In that spirit, it should be interesting that this week the Supreme Court heard arguments in the unusual corruption case surrounding former Virginia governor Bob McDonnell, at one time a rising Republican star but now just hoping to stay out of prison following a conviction on charges he used his office to help Jonnie R. Williams Sr., a businessman who had showered the governor and his wife with luxury products, loans, and vacations worth more than $175,000, gain state contracts.
Except the gifts Williams gave McDonnell were legal. And though the governor admitted he did make introductions for his friend and benefactor, whose company made diet supplements, there was never any real evidence that Williams derived any benefit from the state. No contracts, no payments, no evidence of any actual influence being traded.
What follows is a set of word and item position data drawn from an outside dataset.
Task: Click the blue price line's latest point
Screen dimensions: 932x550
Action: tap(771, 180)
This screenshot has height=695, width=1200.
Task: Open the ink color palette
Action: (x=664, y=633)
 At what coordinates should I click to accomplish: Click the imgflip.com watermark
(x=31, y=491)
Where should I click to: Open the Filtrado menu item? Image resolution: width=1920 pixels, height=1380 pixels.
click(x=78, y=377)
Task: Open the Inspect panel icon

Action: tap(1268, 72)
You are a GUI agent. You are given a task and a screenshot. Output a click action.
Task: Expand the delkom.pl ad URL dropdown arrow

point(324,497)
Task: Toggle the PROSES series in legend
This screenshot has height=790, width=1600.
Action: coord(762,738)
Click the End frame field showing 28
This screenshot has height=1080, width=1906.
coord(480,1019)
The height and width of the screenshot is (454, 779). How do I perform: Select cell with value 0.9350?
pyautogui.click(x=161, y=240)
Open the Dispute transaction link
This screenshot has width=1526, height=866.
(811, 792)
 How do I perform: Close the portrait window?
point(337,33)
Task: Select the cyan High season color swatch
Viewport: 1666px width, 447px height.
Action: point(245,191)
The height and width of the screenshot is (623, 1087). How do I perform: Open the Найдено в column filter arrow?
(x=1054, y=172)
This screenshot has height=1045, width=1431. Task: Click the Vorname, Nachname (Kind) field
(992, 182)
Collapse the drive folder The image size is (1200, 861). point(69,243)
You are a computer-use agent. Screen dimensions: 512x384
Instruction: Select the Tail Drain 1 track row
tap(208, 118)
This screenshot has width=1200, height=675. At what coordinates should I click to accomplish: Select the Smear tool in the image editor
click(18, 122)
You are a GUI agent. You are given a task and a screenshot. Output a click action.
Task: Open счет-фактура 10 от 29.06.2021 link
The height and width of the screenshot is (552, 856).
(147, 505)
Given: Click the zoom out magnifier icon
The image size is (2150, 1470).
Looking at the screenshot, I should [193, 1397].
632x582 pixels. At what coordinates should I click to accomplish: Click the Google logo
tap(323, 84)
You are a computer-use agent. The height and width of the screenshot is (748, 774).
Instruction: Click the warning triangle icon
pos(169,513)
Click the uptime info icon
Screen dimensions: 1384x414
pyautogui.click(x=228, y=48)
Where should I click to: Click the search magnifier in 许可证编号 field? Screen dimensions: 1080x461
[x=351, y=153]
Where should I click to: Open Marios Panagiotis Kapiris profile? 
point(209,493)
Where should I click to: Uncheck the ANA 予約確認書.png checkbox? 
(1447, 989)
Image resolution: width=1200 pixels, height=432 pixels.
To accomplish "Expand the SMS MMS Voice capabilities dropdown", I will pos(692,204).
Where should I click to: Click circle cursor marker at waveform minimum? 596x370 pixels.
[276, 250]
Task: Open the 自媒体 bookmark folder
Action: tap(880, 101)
The same federal government that has dropped corruption prosecutions to a 20-year low jumped on the McDonnell case and ruined his life and career for accepting legal gifts and tendering no apparent consideration for them. When McDonnell’s appeal hit the Supreme Court Wednesday, the Justice Department didn’t fare very well — and it wasn’t just the four conservatives raking the government’s lawyer over the coals. Stephen Breyer, usually a committed leftist, said of the corruption statute used in the case that as applied “it puts at risk behavior that is common,” and it is “a recipe for giving the Justice Department and prosecutors enormous power over elected officials.”
McDonnell’s actions were anything but wise, and the scandal that erupted when they were found out rightly tarnished his political career. But if making introductions or asking government officials to consider aid to, or business with, someone he was connected to without actually exerting influence to secure those advantages is corruption, how is a Congressman supposed to act on behalf of a constituent? How is a state legislator supposed to attempt to steer a constituent through bureaucratic red tape? How is a city councilman supposed to help with zoning restrictions that don’t make sense?
The answer to this, of course, is that the Congressman, state legislator, or city councilman simply ought to be a Democrat, and a friend of Obama’s, and there will then be no problem with whatever actions he might take for whatever consideration he exacts out of those he helps.
Even the New York Times, whose treatment of McDonnell during his ordeal hasn’t been especially friendly, reported that based on the oral arguments in the case on Wednesday he’s likely to prevail.
And if he does, he’ll be able to recite the famous question asked by former Reagan Labor Secretary Raymond Donovan, who after being acquitted on charges of fraud and larceny in 1987 asked, “Which office do I go to get my reputation back?”
McDonnell might not deserve such redemption. But it’s high time we recognized the atrocious injustice of this administration and the abuse of power it has inflicted on the American people.
And should fortune smile on us and deliver the Democrats out of power next year, we should insist on a reckoning for that abuse of power.